Fiction - Documentary hybrid

 
 
A fig leaf leading to the main works page of the website
Two screenshots from the film Movement Song

Noa (portrayed by Victoria McKenzie) is a researcher, an artist, a collector of stories as well as an intuitive practitioner of re-storying; honing methods of crafting homespace on earth against systemic odds. She moves with her Caribbean lineage, having already moved to many different places, and is also moving with a recently heightened presence of grief. She is heartbroken. Through her friend Jules (portrayed by Jules Davis-Dufayard), a mysterious glass hammer connects her to Saffron (portrayed by Sabrina Miller); a poet, writer, editor and a trusted protector of rare objects.

Noa and Saffron develop deep intimacy and move through conflict among and with their friends.
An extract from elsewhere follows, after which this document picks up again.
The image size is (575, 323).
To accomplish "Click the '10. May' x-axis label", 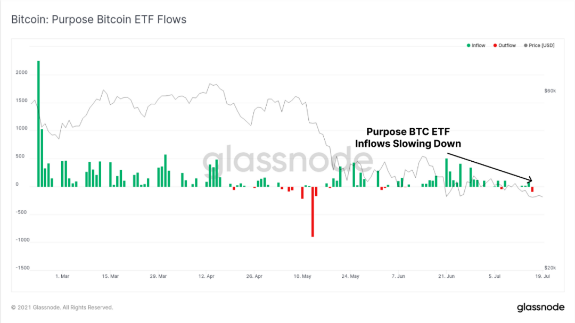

Their passion, grief and joy instigates movement as their love builds resilience.

Noa's heartbreak takes her to Saint Paul-de-Vence in southern France, in the footsteps of James Baldwin whose unprocessed grief took him there in 1971 to spend the last 16 years of his life in that small village. Traces of an exile or a final home can be difficult to see on the surface level due to the erasure of Black domesticity. Who is allowed to put down roots, and where? Whose home is only temporarily tolerated? Whose tangible legacies are seen worthy of protection? What makes an enduring homespace?

Two screenshots from the film Movement Song

The research for Movement Song began when Mayıs Rukel travelled to the small southern France village St.Paul-de-Vence in 2022, to trace the legacy of James Baldwin, simultaneously on a grief pilgrimage himself. A writer largely known for living a life of exile, Saint-Paul-de-Vence was a special place for being chosen as a home for Baldwin. He wanted the house to be turned into a writer’s retreat for African diaspora writers after his death, but the estate fell into the hands of developers, was destroyed, and a luxurious gated community was built upon its grounds.

Mayıs Rukel established contact with Magdalena J. Zaborowska, the Baldwin scholar at the Univeristy of Michigan and the writer of books Me and My House: James Baldwin's Last Decade in France and James Baldwin's Turkish Decade: Erotics of Exile. Zaborowska generously opened up her archival material and made her own connections available. This meant access to photos of Baldwin’s home prior to its destruction, as well as connection with Jill Hutchinson.

Jill was the beloved partner of James Baldwin’s brother David. After David’s death, a lot of the tangible remnants of James' St.Paul-de-Vence home went to Jill’s protection: his typewriter, tambourine, LP collection, Légion d'honneur and more. In May 2023, Jill accepted to take part in Movement Song and invited Mayıs and Victoria to her home in Vence to document the archive.

Two screenshots from the film Movement Song

The encounter with Jill immediately made it clear that this process could not be yet another exercise of extractivist archiving of precious material.

Love holds archive. The story of James Baldwin's tangible remnants ending up under Jill's protection was also the love story of Jill and David Baldwin; love that comes with its companions joy, loss, grief, wonder, memory, care.

This encounter shaped Noa's story. Through establishing touch with the archive, love, memory and grief of a real person, the fictional character Noa became capable of moving her own grief; finally finding softening of the tightness of her chest the grief kept her sleepless with. Through this encounter, Noa becomes able to move with love again.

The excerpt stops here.